Task statement. Output the stretch of the records from the line containing "Task: Click the home icon in top header" through the end of the records verbatim, leaving out the pictures.

Material to process.
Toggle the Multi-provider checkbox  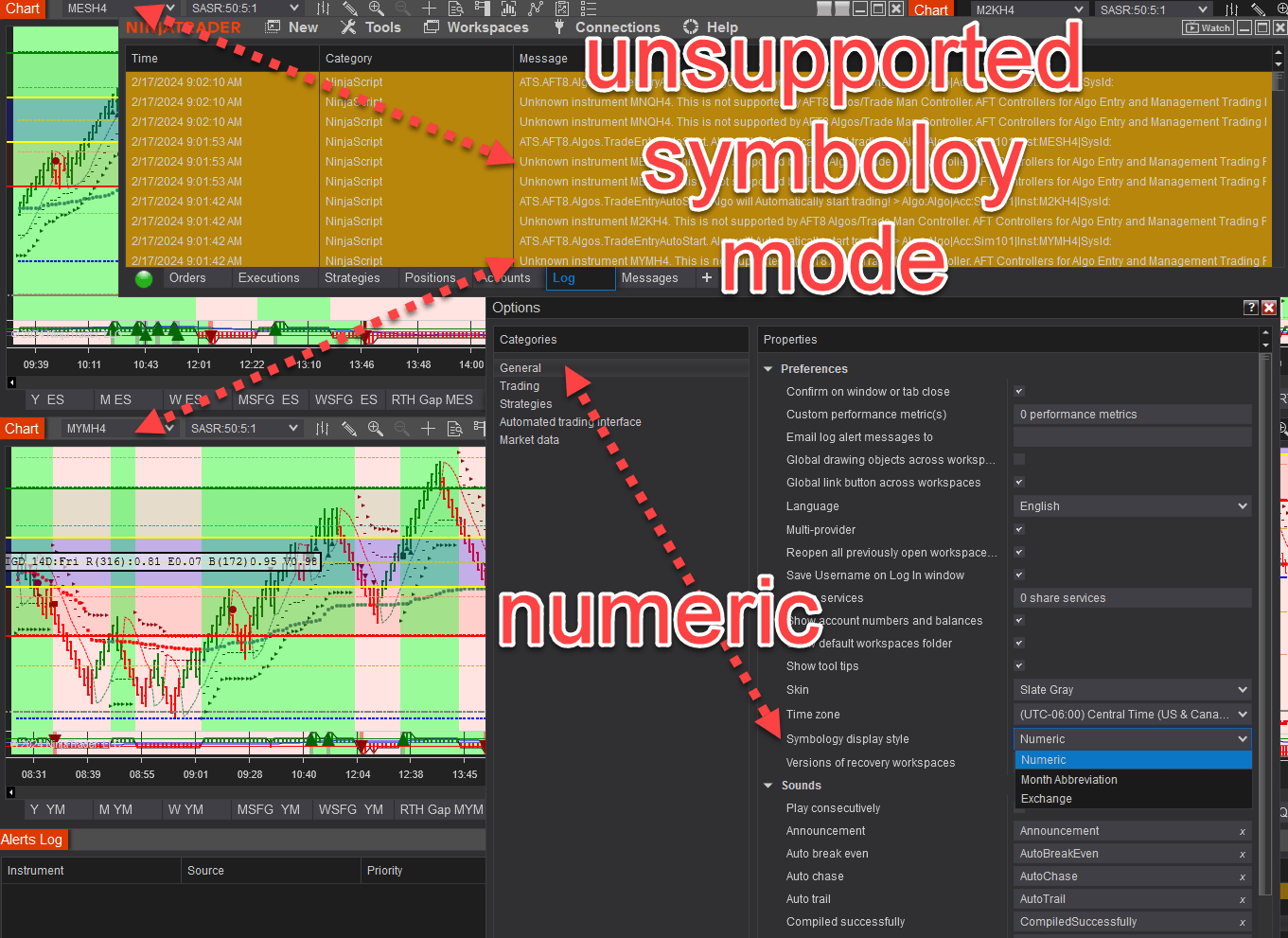click(x=1019, y=529)
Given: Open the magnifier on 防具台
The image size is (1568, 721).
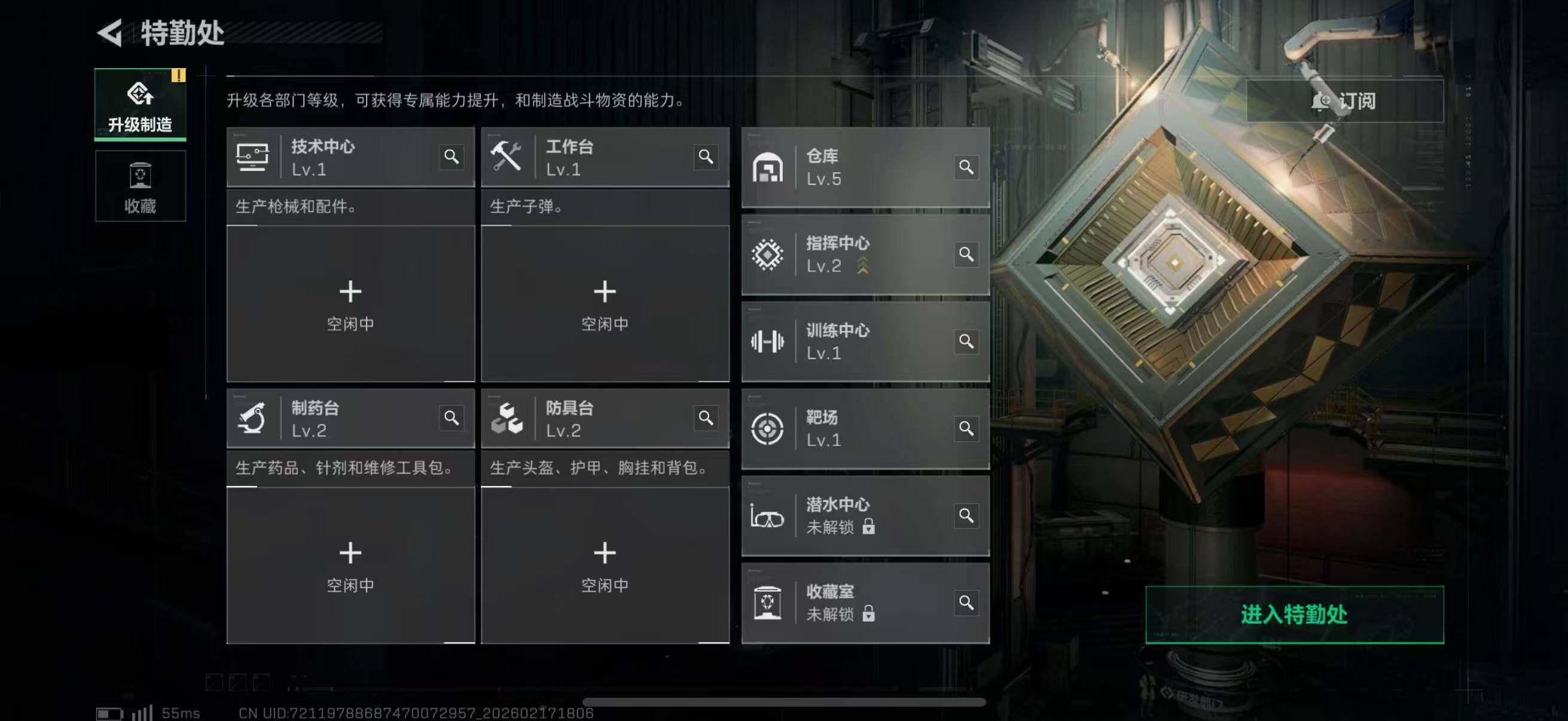Looking at the screenshot, I should (x=706, y=418).
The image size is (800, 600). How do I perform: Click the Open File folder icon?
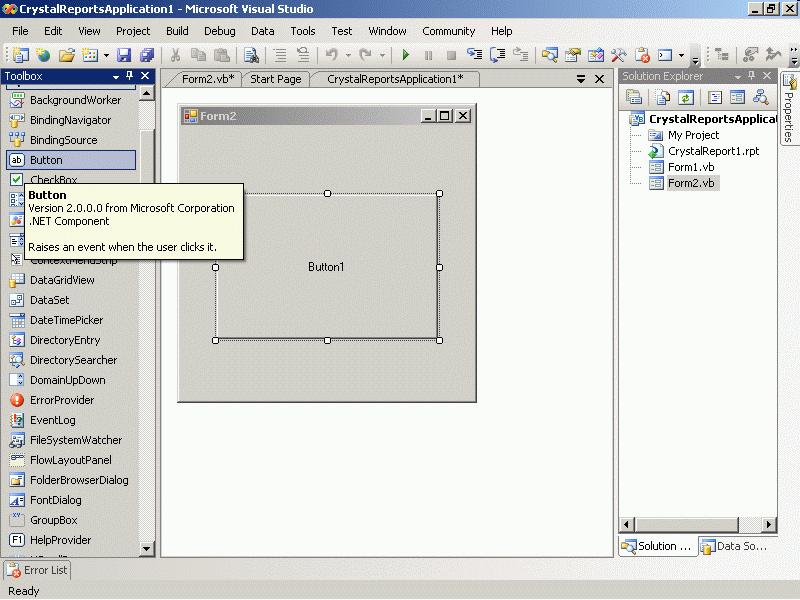[66, 55]
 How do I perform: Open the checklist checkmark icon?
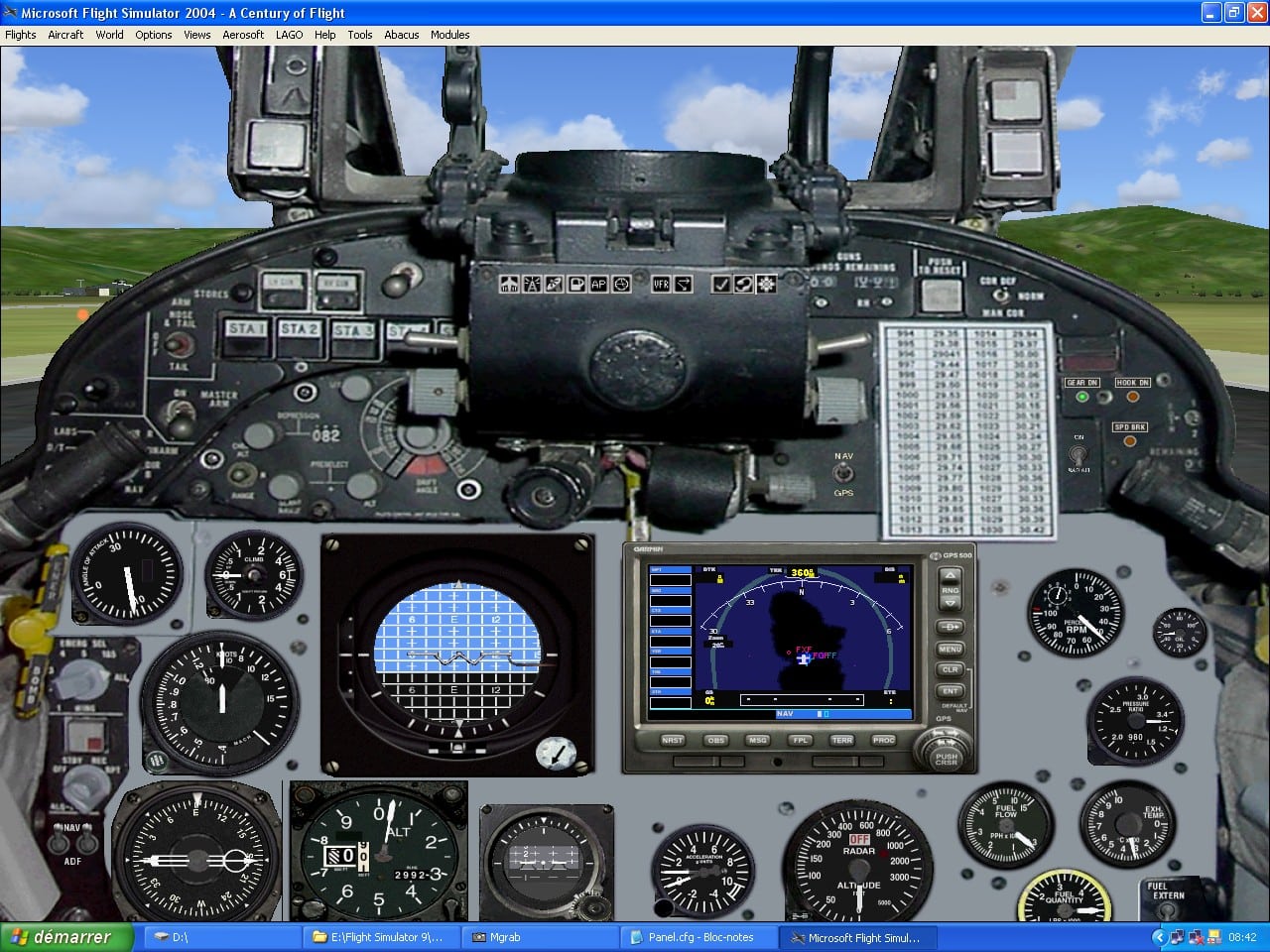tap(721, 285)
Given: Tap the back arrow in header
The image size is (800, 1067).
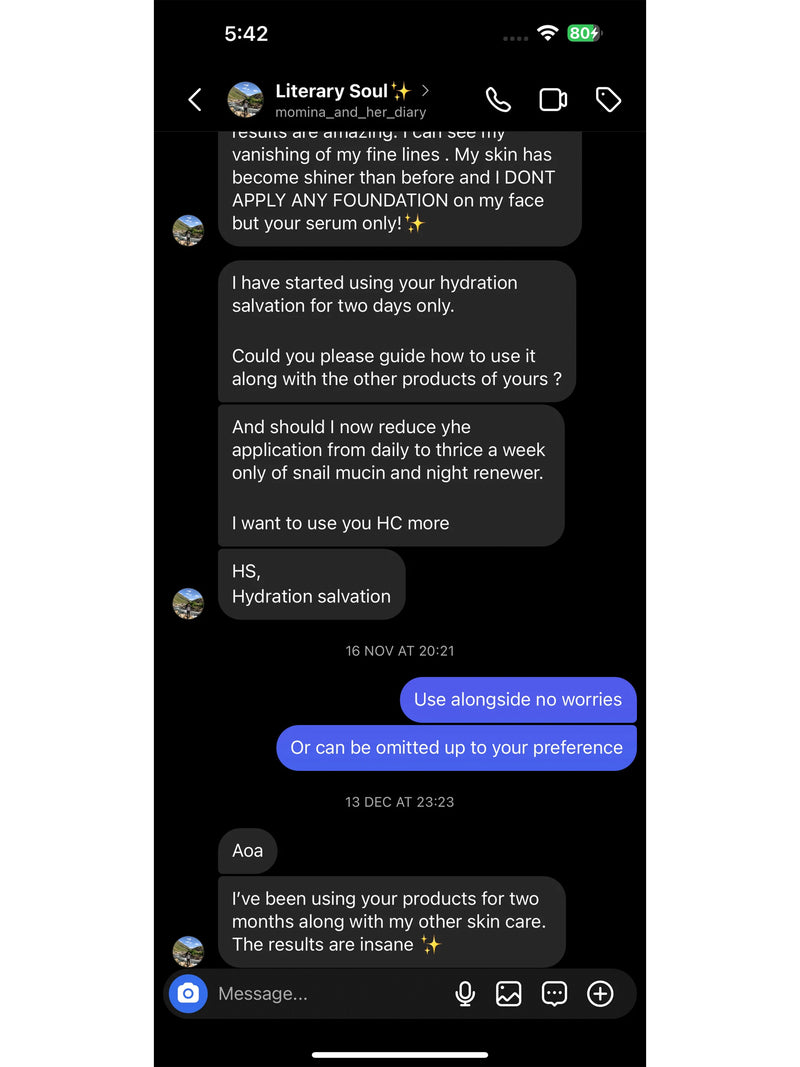Looking at the screenshot, I should click(x=195, y=99).
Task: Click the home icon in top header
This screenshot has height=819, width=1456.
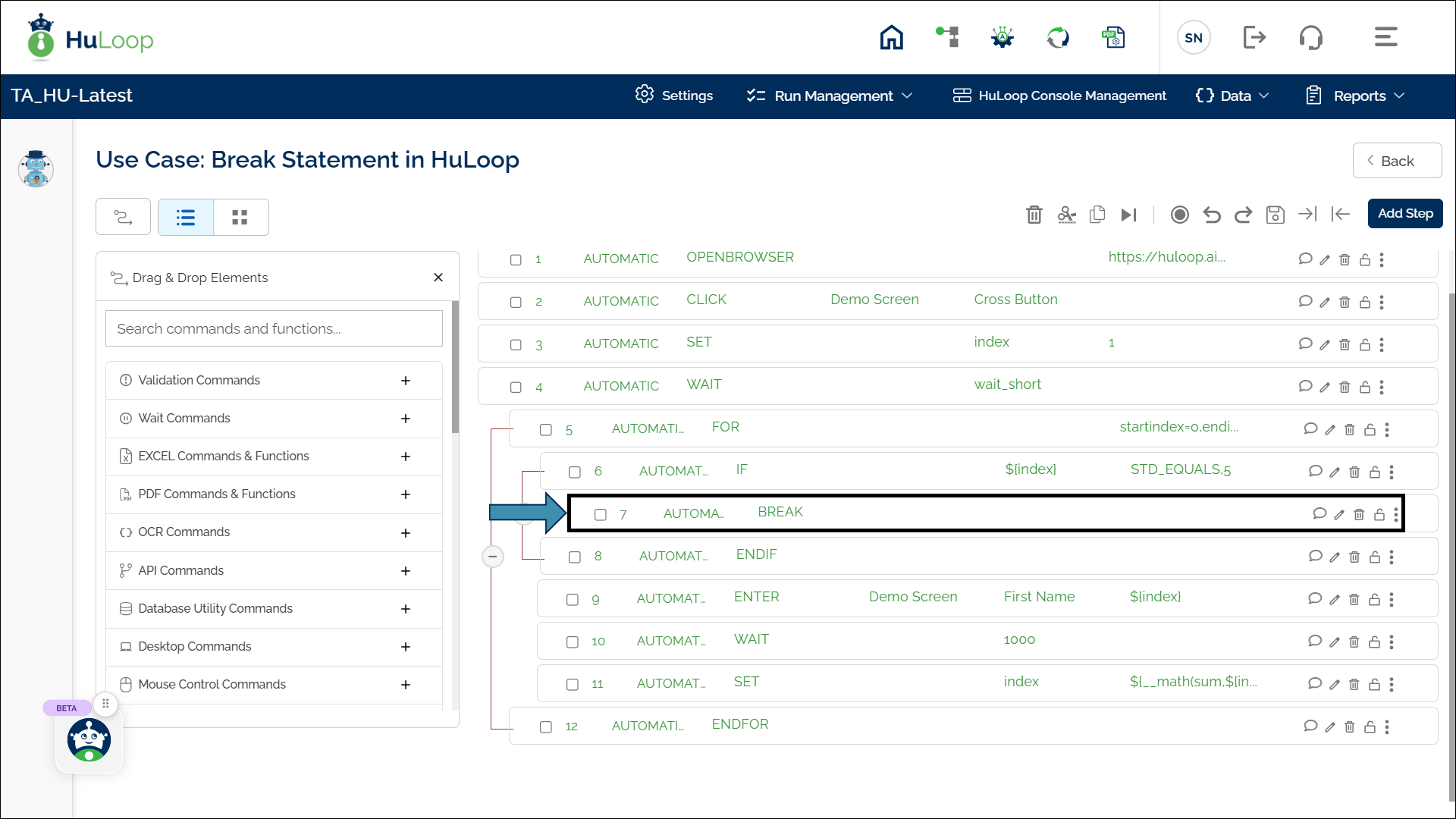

Finished task.
Task: Click the home icon in top header
This screenshot has height=819, width=1456.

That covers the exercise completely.